ミリナという町の船着き場からパガシティコス湾のクルーズへ出発! といっても、漁船に毛が生えた感じの船ですが。

 ピリオン半島が位置するのは、ギリシャ中部の本土側のテサリア地方。エーゲ海からパガシティコス湾を守るようにのびた半島です。エーゲ海側の沖には、スコペロス島やスキアトス島が浮かんでいます。と聞いて、頭の中に地図が描ける人は少ないかもしれません……。

パガシティコス湾を航行中にみかけたビザンチン様式の教会。今は使われていないそうです。

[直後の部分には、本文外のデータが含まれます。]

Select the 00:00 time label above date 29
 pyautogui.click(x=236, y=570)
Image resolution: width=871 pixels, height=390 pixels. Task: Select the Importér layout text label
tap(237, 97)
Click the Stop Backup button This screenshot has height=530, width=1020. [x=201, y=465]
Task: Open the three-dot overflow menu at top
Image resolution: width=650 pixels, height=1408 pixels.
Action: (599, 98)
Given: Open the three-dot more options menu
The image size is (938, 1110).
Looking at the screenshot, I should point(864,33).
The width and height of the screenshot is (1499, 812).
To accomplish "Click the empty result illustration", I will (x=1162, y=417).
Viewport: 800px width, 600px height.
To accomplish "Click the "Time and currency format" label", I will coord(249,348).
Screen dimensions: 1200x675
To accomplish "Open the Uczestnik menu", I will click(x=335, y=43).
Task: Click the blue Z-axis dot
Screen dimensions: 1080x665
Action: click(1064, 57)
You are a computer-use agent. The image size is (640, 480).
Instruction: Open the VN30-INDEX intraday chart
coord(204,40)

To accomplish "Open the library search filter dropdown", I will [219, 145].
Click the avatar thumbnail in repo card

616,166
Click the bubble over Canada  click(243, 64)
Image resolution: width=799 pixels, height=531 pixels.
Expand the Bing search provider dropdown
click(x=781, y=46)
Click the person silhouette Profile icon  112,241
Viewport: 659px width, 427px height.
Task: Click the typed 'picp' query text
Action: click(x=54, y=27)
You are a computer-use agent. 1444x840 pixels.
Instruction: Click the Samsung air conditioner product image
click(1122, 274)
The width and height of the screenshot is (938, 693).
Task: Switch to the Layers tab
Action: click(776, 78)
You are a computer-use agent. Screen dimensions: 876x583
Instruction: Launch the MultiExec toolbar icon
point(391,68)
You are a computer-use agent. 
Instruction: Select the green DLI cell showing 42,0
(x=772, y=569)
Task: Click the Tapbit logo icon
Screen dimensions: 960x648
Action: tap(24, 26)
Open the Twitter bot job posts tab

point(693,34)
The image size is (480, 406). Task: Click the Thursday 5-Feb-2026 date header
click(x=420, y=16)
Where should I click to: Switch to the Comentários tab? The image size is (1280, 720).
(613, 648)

 日本では馴染みの薄いテサリア地方。ここでは、ギリシャ神話がご近所の世間話のように会話にのぼり、ケンタウロス族のケイロンやアルゴー船のイアソンがまるで遠い親戚のように扱われていることに驚かされます。ごく当たり前に神々の名前が出て、あの山に住んでいたと、指さして教えてもらうと、つい実在していたのかと信じてしまいます。どうも、ここは現実と神話の境界線があやふやです。

パレオ・トリケリ島の港では毎日、祝宴!?

 ピリオン半島はギリシャの神々が婚礼や祝宴を開くのに選ぶ地なのだそうです。神々にとってのハネムーンの聖地とでも言ったら、バチあたりでしょうか。でも、ピリオン半島の、時間が止まったようなゆったりした空気感、地元の人々の温かいもてなしは、穏やかな気持ちにさせてくれて、気付くと、いつも笑顔を浮かべている。そんなほどよい多幸感に包まれています。

ギリシャ語の看板によると、これがタクシーらしきボート。英語表示があまりないのも、観光地化されていないからでしょうか。